A commendable job done. Have made it very simple and lucid for us to understand. Thanks.

prem singal on Mon, Jul 14th, 2014 5:09:15 pm

I do not know what is to be done with my investments in debt funds.I was advised by my financial advisor to redeem my equity funds 2 years before my retirement and invest in debt funds and get swp from the debt fund for your daily expenses and this will be tax free as I do not have any other income.Kindly inform what should be my action plan now.I am 59 years old and have no other income for my monthly expenses but for systematic withdrawal plan from my debt funds from my debt funds.

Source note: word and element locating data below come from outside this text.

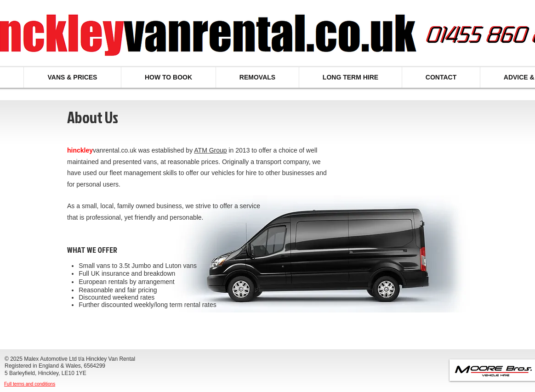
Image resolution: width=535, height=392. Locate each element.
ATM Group (210, 150)
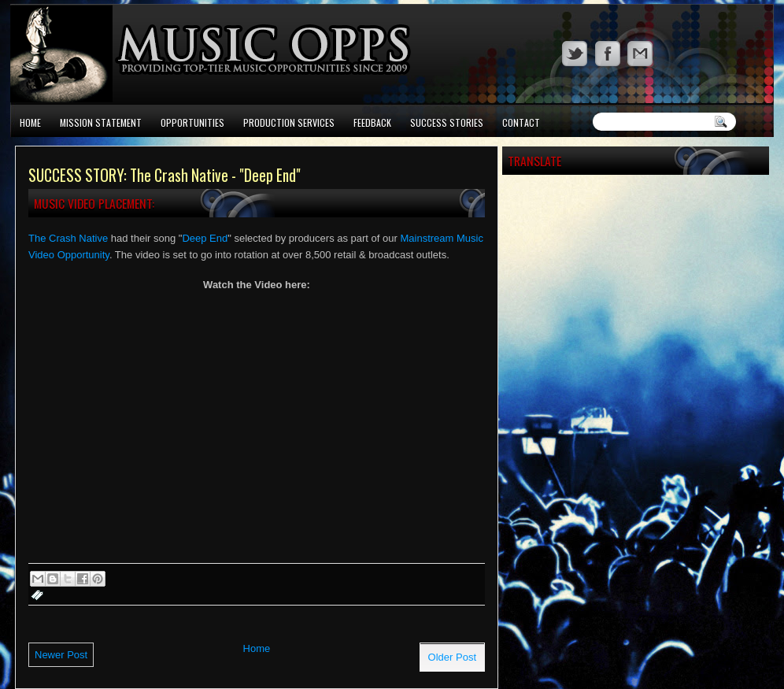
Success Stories (446, 122)
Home (30, 122)
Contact (521, 122)
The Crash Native (68, 238)
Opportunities (192, 122)
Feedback (372, 122)
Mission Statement (101, 122)
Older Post (452, 657)
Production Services (289, 122)
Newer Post (61, 654)
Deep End (205, 238)
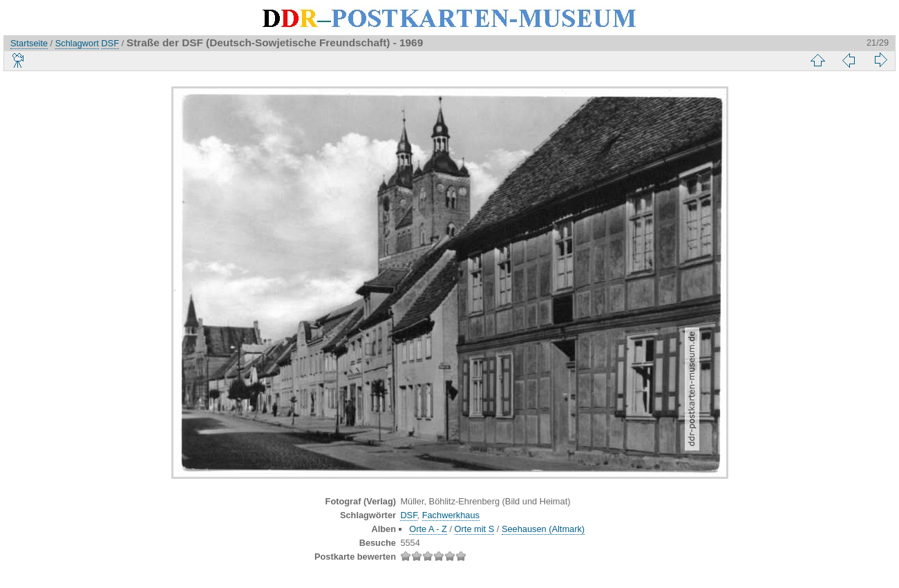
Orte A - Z (428, 529)
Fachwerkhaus (451, 515)
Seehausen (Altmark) (543, 529)
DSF (111, 43)
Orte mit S (475, 529)
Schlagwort (77, 43)
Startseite (29, 43)
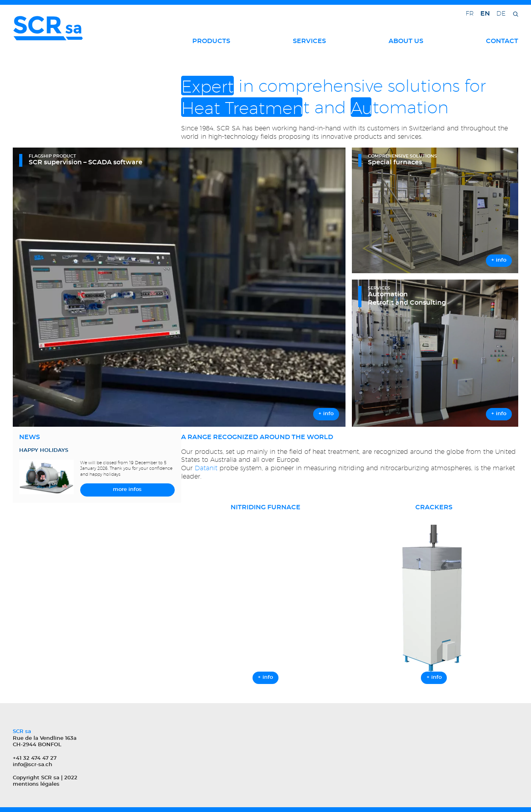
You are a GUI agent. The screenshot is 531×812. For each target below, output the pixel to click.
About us (406, 41)
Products (211, 41)
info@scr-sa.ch (32, 765)
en (485, 14)
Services (309, 41)
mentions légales (36, 784)
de (501, 13)
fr (470, 13)
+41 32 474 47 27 (35, 758)
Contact (502, 41)
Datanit (206, 468)
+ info (265, 677)
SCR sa (50, 778)
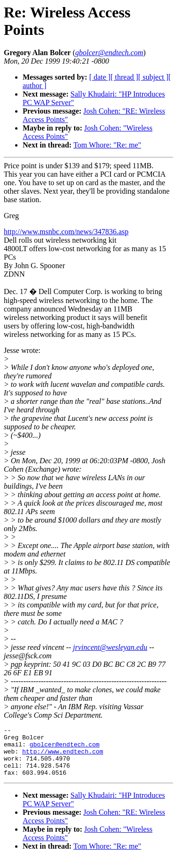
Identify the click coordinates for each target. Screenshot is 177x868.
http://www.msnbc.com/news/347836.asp (66, 231)
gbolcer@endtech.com (65, 748)
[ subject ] (153, 77)
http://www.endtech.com (63, 757)
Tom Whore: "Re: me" (107, 145)
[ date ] (100, 77)
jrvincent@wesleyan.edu (110, 647)
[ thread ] (124, 77)
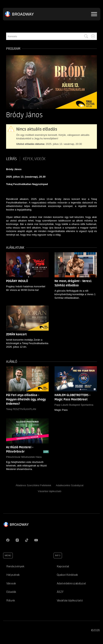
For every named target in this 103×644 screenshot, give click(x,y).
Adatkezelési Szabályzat (70, 485)
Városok (11, 583)
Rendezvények (15, 566)
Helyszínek (13, 575)
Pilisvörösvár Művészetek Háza (24, 457)
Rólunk (10, 600)
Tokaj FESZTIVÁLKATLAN (21, 409)
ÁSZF (60, 592)
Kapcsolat (63, 566)
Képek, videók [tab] (34, 159)
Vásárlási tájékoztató (50, 491)
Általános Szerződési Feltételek (34, 485)
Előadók (11, 592)
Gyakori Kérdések (68, 575)
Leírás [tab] (11, 159)
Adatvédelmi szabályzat (72, 583)
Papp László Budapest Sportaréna (74, 405)
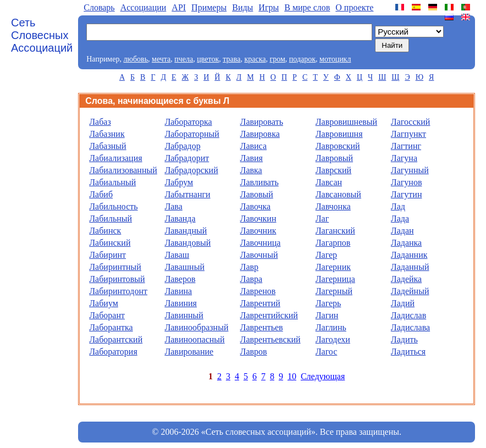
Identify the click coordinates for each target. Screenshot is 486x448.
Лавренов (258, 291)
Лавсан (329, 182)
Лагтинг (406, 146)
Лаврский (334, 170)
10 (292, 376)
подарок (302, 59)
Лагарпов (333, 242)
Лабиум (103, 303)
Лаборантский (115, 339)
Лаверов (180, 279)
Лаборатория (113, 351)
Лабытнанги (187, 194)
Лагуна (404, 158)
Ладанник (409, 255)
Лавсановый (338, 194)
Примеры (209, 7)
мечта (161, 59)
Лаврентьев (262, 327)
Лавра (251, 279)
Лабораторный (191, 134)
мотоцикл (335, 59)
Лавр (250, 267)
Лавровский (338, 146)
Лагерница (335, 279)
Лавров (253, 351)
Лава (173, 206)
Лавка (251, 170)
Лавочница (261, 242)
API (179, 7)
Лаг (322, 218)
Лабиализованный (123, 170)
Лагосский (411, 121)
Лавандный (185, 230)
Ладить (404, 339)
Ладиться (408, 351)
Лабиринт (107, 255)
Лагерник (333, 267)
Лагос (327, 351)
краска (255, 59)
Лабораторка (188, 121)
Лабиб (101, 194)
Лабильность (113, 206)
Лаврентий (260, 303)
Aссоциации (143, 7)
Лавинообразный (196, 327)
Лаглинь (331, 327)
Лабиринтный (115, 267)
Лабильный (111, 218)
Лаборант (107, 315)
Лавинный (184, 315)
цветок (208, 59)
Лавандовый (187, 242)
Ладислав (408, 315)
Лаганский (335, 230)
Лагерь (328, 303)
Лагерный (334, 291)
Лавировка (260, 134)
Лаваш (176, 255)
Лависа (253, 146)
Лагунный (410, 170)
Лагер (326, 255)
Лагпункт (408, 134)
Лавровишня (339, 134)
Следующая (323, 376)
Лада (400, 218)
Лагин (327, 315)
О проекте (354, 7)
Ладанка (406, 242)
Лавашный (184, 267)
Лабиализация (115, 158)
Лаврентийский (269, 315)
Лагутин (406, 194)
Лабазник (107, 134)
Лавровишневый (346, 121)
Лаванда (180, 218)
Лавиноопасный (194, 339)
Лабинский (109, 242)
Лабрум (179, 182)
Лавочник (258, 230)
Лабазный (107, 146)
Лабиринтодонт (118, 291)
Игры (268, 7)
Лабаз (100, 121)
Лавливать (259, 182)
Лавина (178, 291)
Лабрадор (182, 146)
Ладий (402, 303)
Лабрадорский (191, 170)
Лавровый (334, 158)
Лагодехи (333, 339)
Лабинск (105, 230)
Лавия (251, 158)
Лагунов (406, 182)
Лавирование (189, 351)
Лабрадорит (186, 158)
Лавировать (262, 121)
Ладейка (406, 279)
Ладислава (410, 327)
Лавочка (256, 206)
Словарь (99, 7)
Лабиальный (112, 182)
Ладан (402, 230)
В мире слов (307, 7)
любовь (135, 59)
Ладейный (410, 291)
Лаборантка (111, 327)
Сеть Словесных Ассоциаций (42, 35)
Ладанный (410, 267)
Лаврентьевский (270, 339)
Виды (242, 7)
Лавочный (259, 255)
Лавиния (180, 303)
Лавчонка (333, 206)
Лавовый (257, 194)
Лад (398, 206)
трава (231, 59)
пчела (184, 59)
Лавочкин (258, 218)
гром (277, 59)
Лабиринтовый (117, 279)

Pramod Bajaj on Mon, Jul 14th, 2014 3:08:43 pm

Very well written. The only way an investor can now soften this blow would be through a Long term capital loss of last financial year which can be carried forward. That can be used to set off the short term gain of FMPs of this year. So all those investors should make sure that do not miss the deadline of 31st July 2014 for filing the I.T return.

Sudhir on Mon, Jul 14th, 2014 12:29:44 pm

What is impact on those 367 days FMP's invested after April 2013 & getting matured for payment now ? How will they be taxed. Can some learned readers clarify ? Also what about those 13 months FMP's which were already matured during April ~June 2014. Ideally this amendment should apply for FMP"s being invested now onwards,not restrospectively. if applied retrosepctively all investors who invested on the basis of offered issue conditions during second half of 2013 stands to lose big due to treatment of redemption as STCG now !

Karthikeyan on Mon, Jul 14th, 2014 10:52:36 am

Thanks Madam. Nice & Simple Article with lots of clarity

Joseph kurian on Sun, Jul 13th, 2014 10:54:15 pm

I thought the new LTCG is getting implemented from 1st April 2015. Your report you have mentioned it is from 1st April 2014. Can you clarify the same. Also does direct bonds still continues to get LTCG and indexation benefits ?

Vijay P Kashyap on Sun, Jul 13th, 2014 8:48:15 pm

Very informative after new tax laws.

Suresh on Sun, Jul 13th, 2014 8:31:41 pm

What about Gold ETFs. What should be the holding period to be a long term capital asset now? Is it still going to have 10% without index and 20% with index benefit? please suggest

prakash on Sun, Jul 13th, 2014 7:26:02 pm

Excellent madam thank you so much for making these complicated things easier to understand

gopikrishna on Sun, Jul 13th, 2014 7:17:32 pm

Non tax payable investors and the tax payers in the bracket of 10% tax are more beneficial when invested in a Bank FD going by a present scenario of 9.00 to 9.25% quarterly compounded ROI compared to DEBT instruments and FMPs. Correct. Your comments please?

Navin Kumar on Sun, Jul 13th, 2014 6:48:25 pm

10 FAQ gives me clear understanding of the debt taxation post budget scenario.